Problem to work on: Every word of the listing must be returned. Retype it exactly.

Stored data:
· · · · ·

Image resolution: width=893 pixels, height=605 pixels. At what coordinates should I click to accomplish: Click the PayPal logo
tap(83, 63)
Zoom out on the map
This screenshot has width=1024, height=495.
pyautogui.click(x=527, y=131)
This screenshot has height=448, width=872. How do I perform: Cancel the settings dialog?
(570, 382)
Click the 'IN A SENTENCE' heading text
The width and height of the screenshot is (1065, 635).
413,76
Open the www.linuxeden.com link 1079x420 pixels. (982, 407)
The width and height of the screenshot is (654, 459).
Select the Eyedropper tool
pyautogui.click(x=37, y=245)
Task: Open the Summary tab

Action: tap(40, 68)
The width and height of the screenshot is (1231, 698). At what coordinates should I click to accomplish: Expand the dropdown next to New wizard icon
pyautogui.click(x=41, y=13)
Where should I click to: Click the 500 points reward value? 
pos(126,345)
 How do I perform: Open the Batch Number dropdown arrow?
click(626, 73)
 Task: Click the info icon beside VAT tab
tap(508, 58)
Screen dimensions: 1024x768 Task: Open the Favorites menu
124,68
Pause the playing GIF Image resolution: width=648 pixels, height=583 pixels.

· · · · ·

Your response:
Image resolution: width=893 pixels, height=605 pixels. At what coordinates should I click to accomplish: Click the PayPal logo
tap(83, 63)
Zoom out on the map
This screenshot has width=1024, height=495.
pyautogui.click(x=527, y=131)
This screenshot has height=448, width=872. How do I perform: Cancel the settings dialog?
(570, 382)
Click the 'IN A SENTENCE' heading text
The width and height of the screenshot is (1065, 635).
413,76
Open the www.linuxeden.com link 1079x420 pixels. (982, 407)
The width and height of the screenshot is (654, 459).
Select the Eyedropper tool
pyautogui.click(x=37, y=245)
Task: Open the Summary tab

Action: tap(40, 68)
The width and height of the screenshot is (1231, 698). At what coordinates should I click to accomplish: Expand the dropdown next to New wizard icon
pyautogui.click(x=41, y=13)
Where should I click to: Click the 500 points reward value? 
pos(126,345)
 How do I perform: Open the Batch Number dropdown arrow?
click(626, 73)
 Task: Click the info icon beside VAT tab
tap(508, 58)
Screen dimensions: 1024x768 Task: Open the Favorites menu
124,68
Pause the playing GIF Image resolution: width=648 pixels, height=583 pixels.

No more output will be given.